Lorsqu’on joue à la loterie, on s’attend généralement à perdre sa mise. Pour autant, les loteries ont du succès car les gens sont prêts à perdre régulièrement un peu d’argent dans l’espoir – très mince – d’empocher d’énormes gains. En termes statistiques, cela revient à s’attendre à une asymétrie positive de la distribution des résultats possibles. Dans le domaine de la finance, on a identifié, il y a déjà de nombreuses années, un comportement similaire. Il a nourri une littérature abondante sur le thème des actions utilisées comme des billets de loterie (« stocks as lotteries ») - en particulier celles qui s’échangent à un cours très bas, les fameuses « penny stocks » (d’une valeur inférieure à un dollar) – et celui des « options d’achat d’actions individuelles utilisées comme des billets de loterie ». Les investisseurs savent parfaitement qu’ils peuvent perdre de l’argent – lorsqu’une option d’achat arrive à expiration « hors de la monnaie » - mais ils nourrissent l’espoir de réaliser des gains considérables[1]. Le comportement, ces derniers jours, du cours de l’action de sociétés comme GameStop offre, dans une certaine mesure, une illustration de ce type de raisonnement. Outre une large couverture dans les médias, il a donné lieu à un effet domino sur le reste du marché, comme en témoigne la hausse de l’indice de volatilité VIX[2].

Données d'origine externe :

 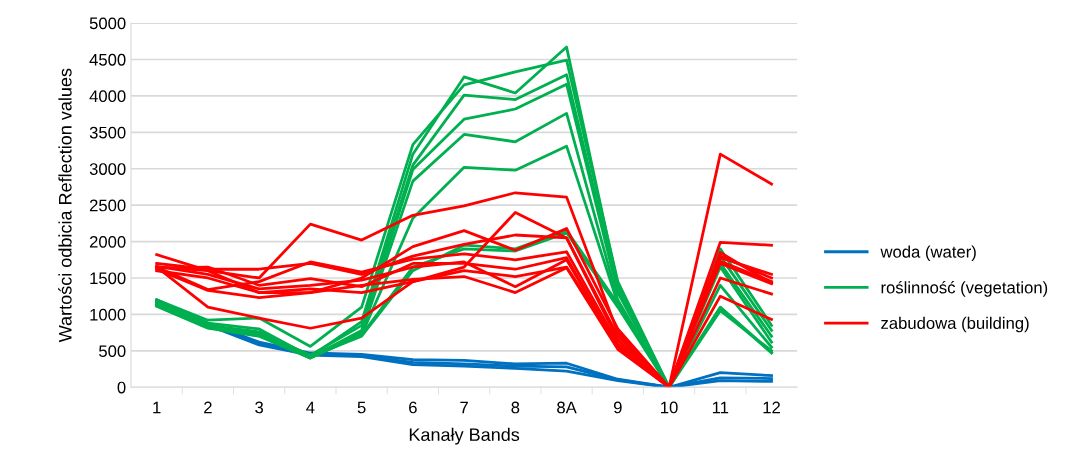 What do you see at coordinates (65, 206) in the screenshot?
I see `y-axis-title: Wartości odbicia Reflection values` at bounding box center [65, 206].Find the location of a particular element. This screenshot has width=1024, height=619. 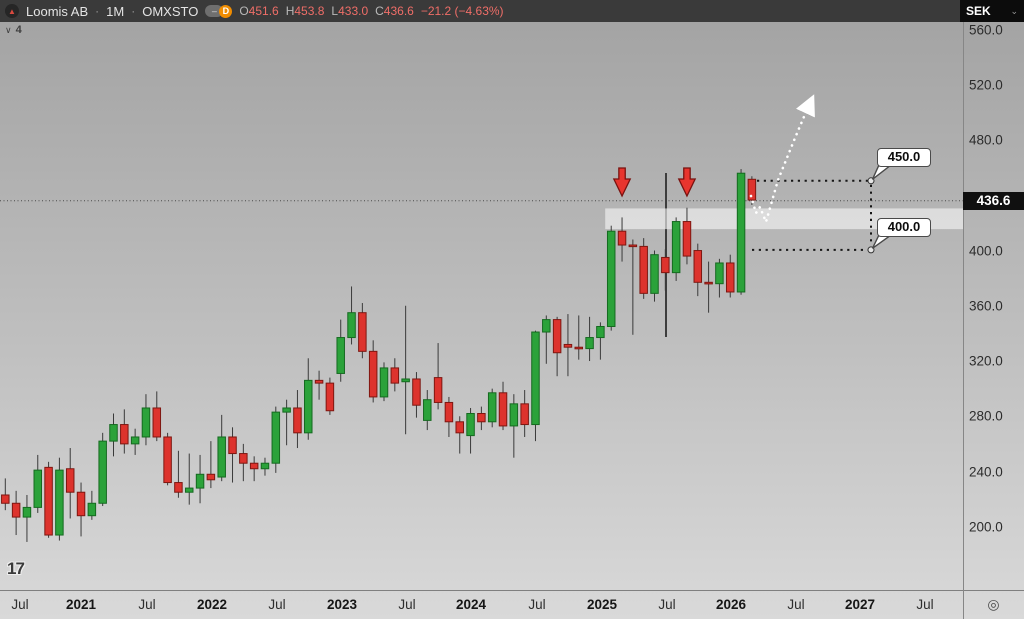

chevron-down-icon: ⌄ is located at coordinates (1014, 10).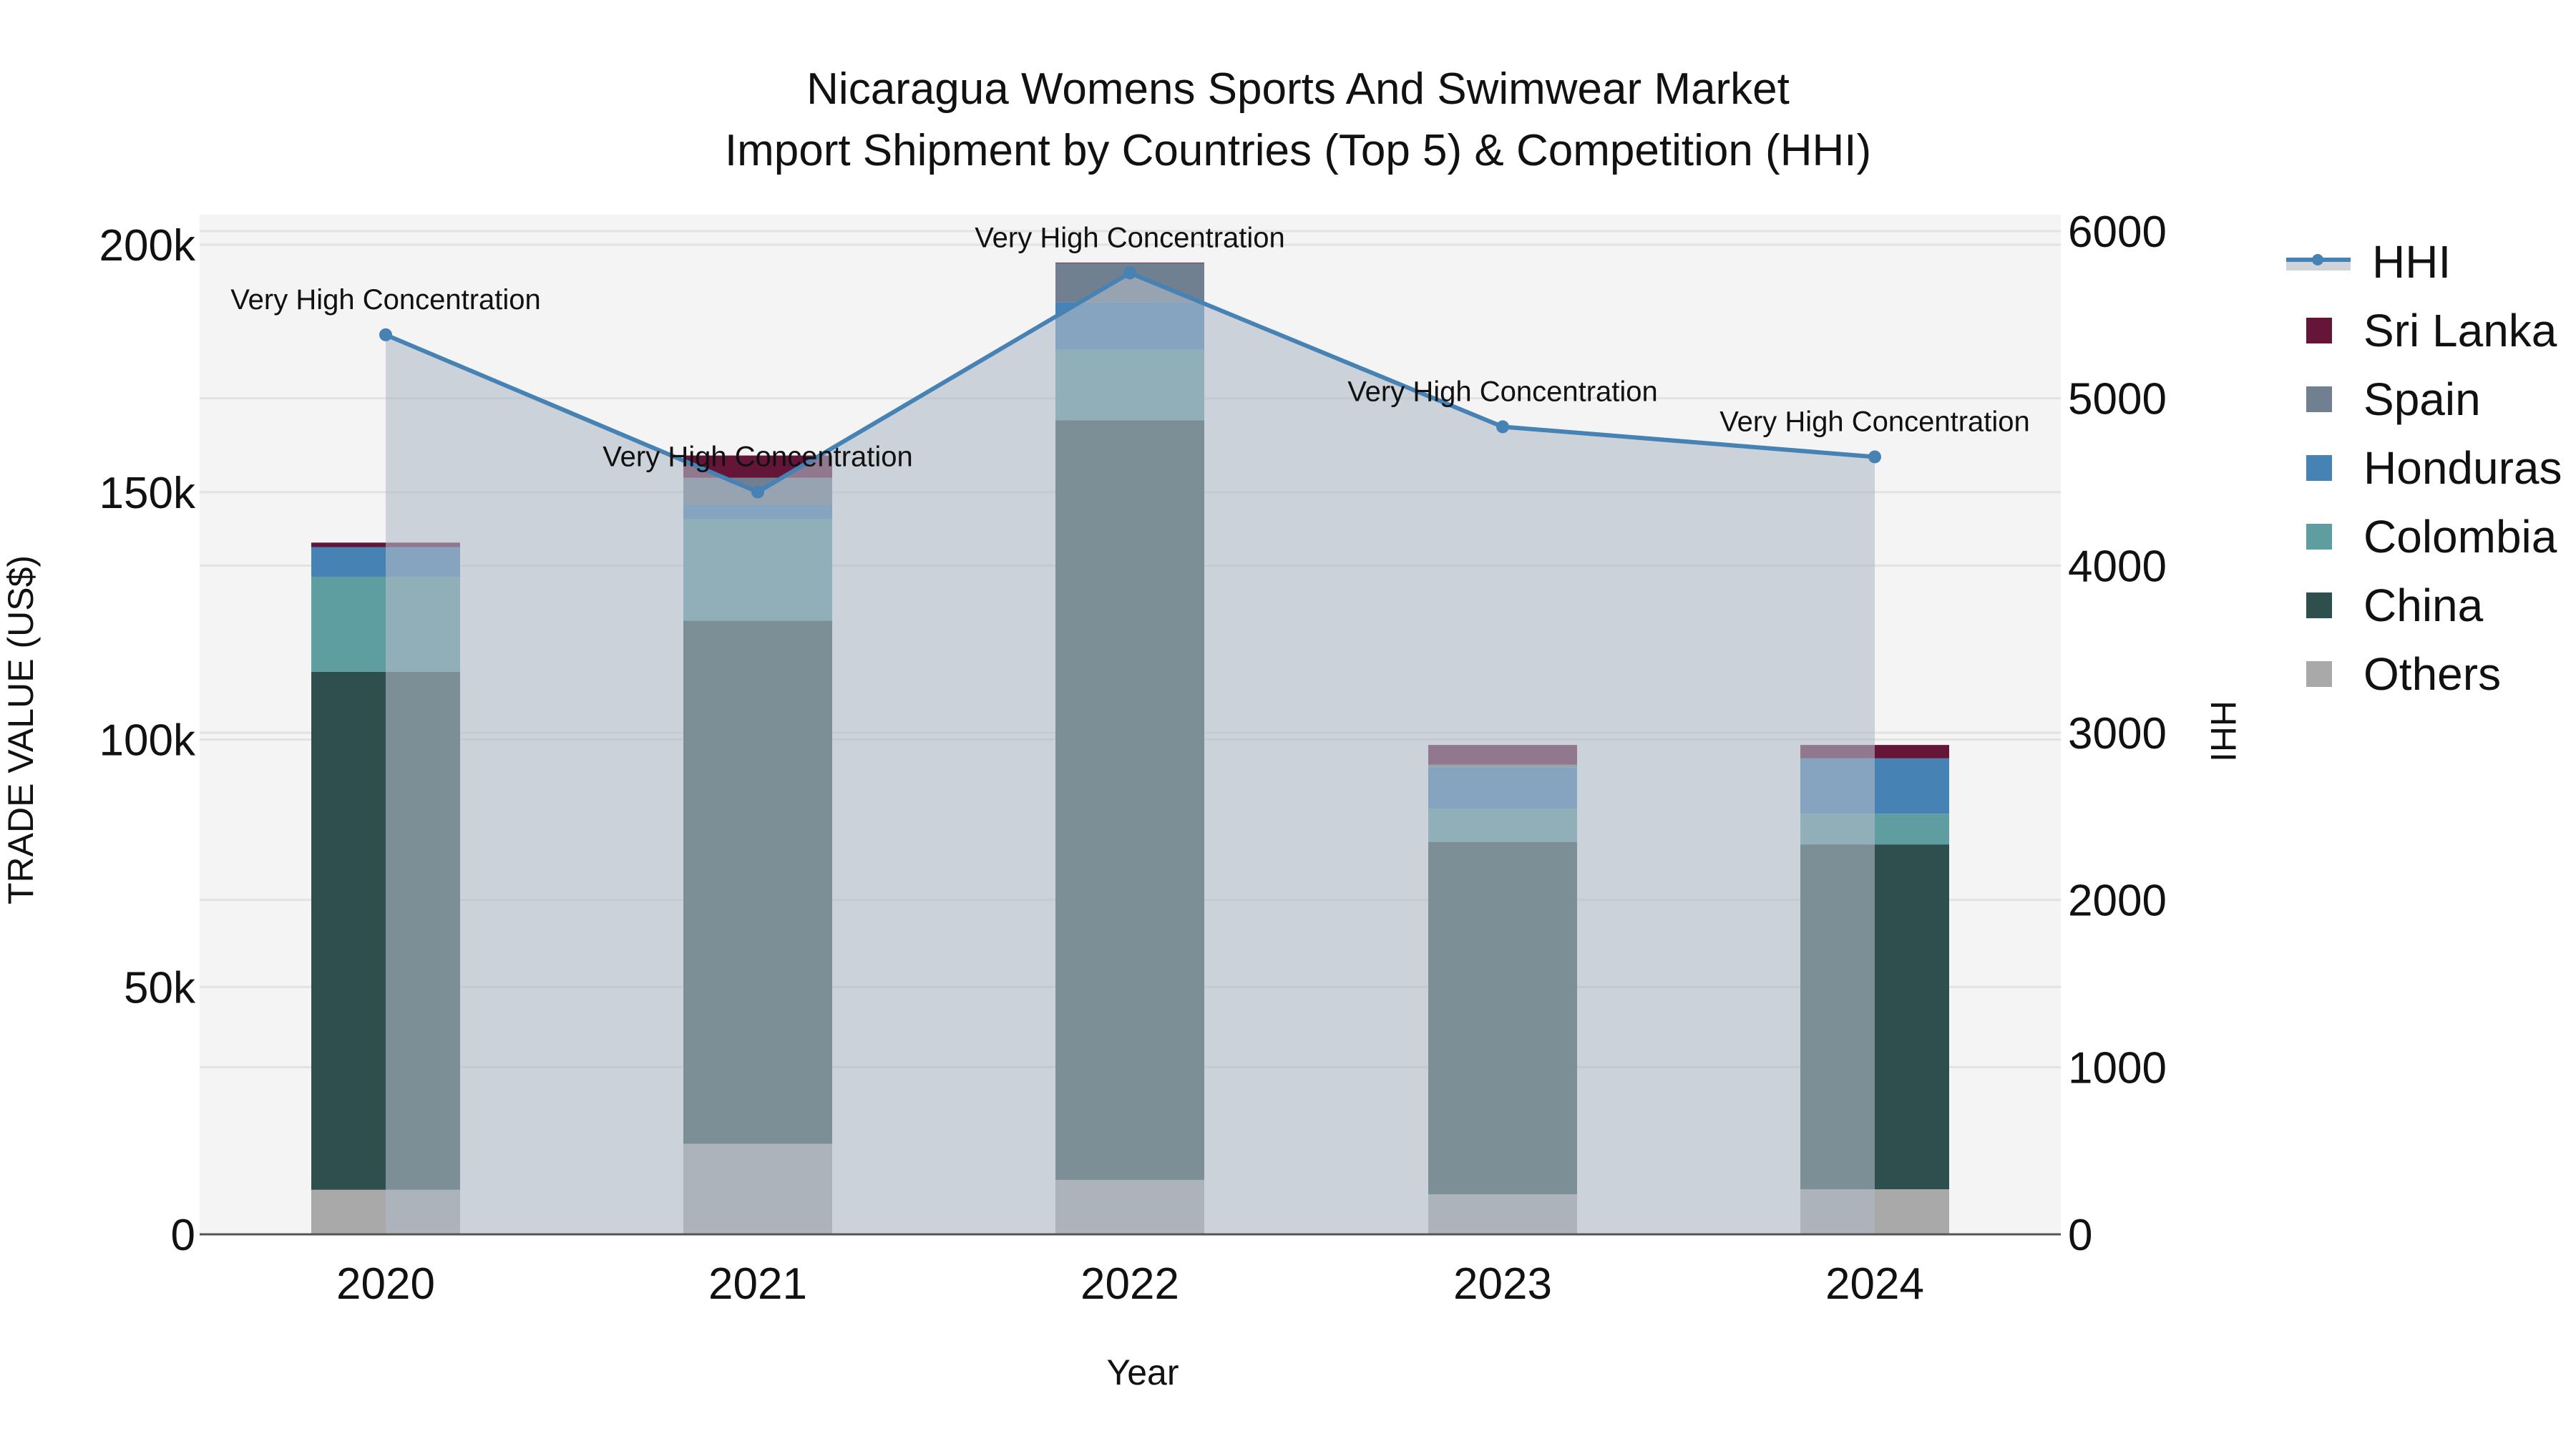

Les événements récents pourraient-ils avoir de plus larges répercussions ? La réponse dépend, dans une large mesure, de l’étendue (du nombre d’actions concernées) et de l’intensité des boucles de rétroaction. Prenons une société à faible capitalisation boursière dont l’action est au plus bas. En pariant sur une baisse du cours, des investisseurs ont pris de très importantes positions courtes (ventes à découvert). De plus, des options d’achat ont été émises sur l’action sous-jacente. Supposons que quelques investisseurs commencent à acheter des options d’achat. Cela peut en inciter d’autres, qui ont repéré le momentum positif du titre ou lu des commentaires sur les médias sociaux, à accroître leurs achats (comportement grégaire). L’émetteur de l’option d’achat, qui doit couvrir sa position, achète, par conséquent, l’action sous-jacente. Si le cours du titre augmente suffisamment, des ordres stop peuvent être déclenchés pour les détenteurs de positions courtes, poussant encore plus à la hausse le cours de l’action. Lorsque cela se produit simultanément pour plusieurs titres, les fonds spéculatifs qui les avaient vendus à découvert peuvent décider de réduire l’effet de levier de leurs fonds[3], entraînant une baisse du cours des sociétés sur lesquelles ils détenaient des positions longues. Dans un tel scénario, la volatilité du marché actions augmenterait, ce qui, à son tour, pourrait avoir un impact sur d’autres catégories d’actifs comme les obligations d’État. Le cours de ces dernières augmente en général en cas de pic de volatilité sur les marchés boursiers. Cela pourrait aussi conduire à une rupture de la corrélation entre les indices des actions à grande capitalisation et ceux des actions à faible capitalisation.
Si cet événement reste exceptionnel, il ne devrait pas avoir a priori de conséquences durables. En revanche, s’il devient un phénomène récurrent, certains de ses effets pourraient s’inscrire dans la durée. Un tel phénomène pourrait entraîner une réticence à vendre à découvert certains titres, ce qui réduirait l’efficacité informationnelle des cours des actions[4]. Les investisseurs qui sélectionnent les titres devraient également en tenir compte. Cela pourrait influencer leur décision d’investir dans les petites ou grandes entreprises, les actions ou les obligations. De même, cela pourrait accroître la prime de risque demandée et influencer le coût du capital des entreprises.